Filming outside of the studio system, The Saga of Anatahan is von Sternberg’s labour of love, one that he continued to re-edit for the American release for four years after its initial run. A strange mix of Hollywood and independent sensibilities – multiple scenes with nudity required a censored version for American audiences – Anatahan’s most jarring feature is its voice-over narration, spoken by the director himself and running the entire course of the film. The narration is the only English dialogue in the film, all the diegetic speech being in untranslated Japanese. Initially, this feels like a misstep, a cliched annoyance that prevents the imagery from speaking for itself.

However, as the film progresses, subtle notes of unreliability begin to creep into the Sternberg’s voice over. Speaking collectively for the group, the narrator claims that the men initially saw in Keiko only a fellow survivor – but the obvious lust in their eyes tells a different story. Later, as their desires darken into violence, the narrator repeatedly claims at key moments that no one really knows what happened, undermining his own authority as well as underscoring the dream-like quality of the visuals. At the heart of this unreliable narrative is Keiko, a locus of sexuality, jealousy and violence. The narrator constructs Keiko as a cipher by denying us access to her inner life, forcing us to glean what little we can from a coy smile, a look of longing, or one of regret.
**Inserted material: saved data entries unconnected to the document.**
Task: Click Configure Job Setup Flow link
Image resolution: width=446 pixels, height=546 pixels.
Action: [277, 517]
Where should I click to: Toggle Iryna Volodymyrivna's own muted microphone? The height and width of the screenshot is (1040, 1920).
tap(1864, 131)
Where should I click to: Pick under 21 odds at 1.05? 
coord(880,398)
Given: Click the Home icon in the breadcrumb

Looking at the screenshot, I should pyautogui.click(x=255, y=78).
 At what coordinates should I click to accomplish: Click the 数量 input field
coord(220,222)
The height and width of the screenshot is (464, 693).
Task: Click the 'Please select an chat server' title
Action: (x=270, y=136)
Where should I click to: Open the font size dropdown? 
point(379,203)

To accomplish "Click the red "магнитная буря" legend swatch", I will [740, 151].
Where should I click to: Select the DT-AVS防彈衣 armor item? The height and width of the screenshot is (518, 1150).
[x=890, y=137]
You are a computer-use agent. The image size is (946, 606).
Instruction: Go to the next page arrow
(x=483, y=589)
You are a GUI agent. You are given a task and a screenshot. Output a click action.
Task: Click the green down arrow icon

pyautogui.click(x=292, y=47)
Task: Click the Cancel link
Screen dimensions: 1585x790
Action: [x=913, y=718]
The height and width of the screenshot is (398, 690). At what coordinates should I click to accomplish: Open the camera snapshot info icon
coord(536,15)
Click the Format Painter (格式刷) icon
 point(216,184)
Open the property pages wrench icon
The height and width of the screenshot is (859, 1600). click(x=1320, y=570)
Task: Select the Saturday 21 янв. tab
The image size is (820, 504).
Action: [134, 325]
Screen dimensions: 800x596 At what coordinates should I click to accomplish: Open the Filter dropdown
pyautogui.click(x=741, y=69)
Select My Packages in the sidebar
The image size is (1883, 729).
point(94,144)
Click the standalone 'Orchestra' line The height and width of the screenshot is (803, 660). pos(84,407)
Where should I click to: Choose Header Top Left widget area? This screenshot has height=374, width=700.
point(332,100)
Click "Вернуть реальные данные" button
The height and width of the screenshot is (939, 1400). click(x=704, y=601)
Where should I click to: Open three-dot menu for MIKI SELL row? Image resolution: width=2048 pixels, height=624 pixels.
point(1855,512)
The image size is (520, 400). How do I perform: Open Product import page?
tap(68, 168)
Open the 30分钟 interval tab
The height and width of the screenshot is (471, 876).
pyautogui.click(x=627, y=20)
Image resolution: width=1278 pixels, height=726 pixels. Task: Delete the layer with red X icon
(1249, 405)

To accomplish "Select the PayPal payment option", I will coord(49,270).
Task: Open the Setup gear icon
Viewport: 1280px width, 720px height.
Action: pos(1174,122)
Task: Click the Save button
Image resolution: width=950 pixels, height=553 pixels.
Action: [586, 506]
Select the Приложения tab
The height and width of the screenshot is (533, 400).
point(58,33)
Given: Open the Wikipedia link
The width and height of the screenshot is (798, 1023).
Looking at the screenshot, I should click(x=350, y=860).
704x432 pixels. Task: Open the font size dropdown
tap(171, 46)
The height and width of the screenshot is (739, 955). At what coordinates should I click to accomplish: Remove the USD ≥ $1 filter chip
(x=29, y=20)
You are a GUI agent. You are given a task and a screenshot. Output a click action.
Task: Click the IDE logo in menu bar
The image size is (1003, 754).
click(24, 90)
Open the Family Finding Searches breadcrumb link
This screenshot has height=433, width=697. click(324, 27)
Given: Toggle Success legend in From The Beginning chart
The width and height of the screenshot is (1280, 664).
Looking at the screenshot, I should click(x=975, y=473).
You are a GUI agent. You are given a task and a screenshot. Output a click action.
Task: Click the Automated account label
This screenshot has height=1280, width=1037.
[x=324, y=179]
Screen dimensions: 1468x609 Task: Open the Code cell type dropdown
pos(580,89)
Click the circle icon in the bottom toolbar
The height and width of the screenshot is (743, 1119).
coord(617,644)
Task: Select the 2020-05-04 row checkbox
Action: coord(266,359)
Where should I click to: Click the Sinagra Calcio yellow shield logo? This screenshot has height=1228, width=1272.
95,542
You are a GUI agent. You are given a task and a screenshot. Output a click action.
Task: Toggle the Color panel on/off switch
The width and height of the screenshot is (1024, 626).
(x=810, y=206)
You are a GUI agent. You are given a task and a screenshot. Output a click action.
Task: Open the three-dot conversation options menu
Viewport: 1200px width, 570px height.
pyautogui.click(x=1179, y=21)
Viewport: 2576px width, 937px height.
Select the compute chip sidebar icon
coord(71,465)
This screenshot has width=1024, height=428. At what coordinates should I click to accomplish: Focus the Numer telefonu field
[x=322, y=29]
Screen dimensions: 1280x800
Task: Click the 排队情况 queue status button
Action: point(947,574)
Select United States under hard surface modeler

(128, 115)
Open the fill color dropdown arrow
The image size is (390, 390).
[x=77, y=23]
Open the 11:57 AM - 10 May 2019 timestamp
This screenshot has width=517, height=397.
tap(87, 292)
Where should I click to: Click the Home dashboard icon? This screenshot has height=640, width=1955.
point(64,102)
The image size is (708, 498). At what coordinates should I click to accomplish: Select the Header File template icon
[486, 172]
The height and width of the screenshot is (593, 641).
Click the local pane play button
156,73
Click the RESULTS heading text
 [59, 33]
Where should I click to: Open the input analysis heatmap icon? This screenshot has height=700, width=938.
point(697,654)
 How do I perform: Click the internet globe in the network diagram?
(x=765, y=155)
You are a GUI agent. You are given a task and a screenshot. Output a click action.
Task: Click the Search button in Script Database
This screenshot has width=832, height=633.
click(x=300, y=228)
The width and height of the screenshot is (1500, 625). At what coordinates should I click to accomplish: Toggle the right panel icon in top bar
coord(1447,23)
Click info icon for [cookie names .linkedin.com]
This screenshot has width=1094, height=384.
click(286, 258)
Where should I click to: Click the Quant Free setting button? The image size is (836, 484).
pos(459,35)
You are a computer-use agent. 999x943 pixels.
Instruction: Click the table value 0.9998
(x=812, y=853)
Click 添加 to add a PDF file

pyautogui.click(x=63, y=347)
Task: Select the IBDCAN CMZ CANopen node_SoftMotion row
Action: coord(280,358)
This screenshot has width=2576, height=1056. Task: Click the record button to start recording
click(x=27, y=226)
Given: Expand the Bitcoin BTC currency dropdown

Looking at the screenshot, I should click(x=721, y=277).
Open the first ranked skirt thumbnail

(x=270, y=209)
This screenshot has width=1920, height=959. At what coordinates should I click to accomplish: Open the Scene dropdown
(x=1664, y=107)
Keiko’s psychology is one of the film’s most intriguing enigmas, but also one of its most troubling. The men completely objectify Keiko, with the narrator at one point describing her as having “gone into circulation”. Much like the conch in The Lord of the Flies, possessing Keiko signifies power and status among the group. Also like William Golding’s novel, it becomes increasingly clear in Anatahan that the social structures that enable the group’s brutality were in place long before they washed up on that island. As the narrator puts it, little did the group know that they had brought the enemy within.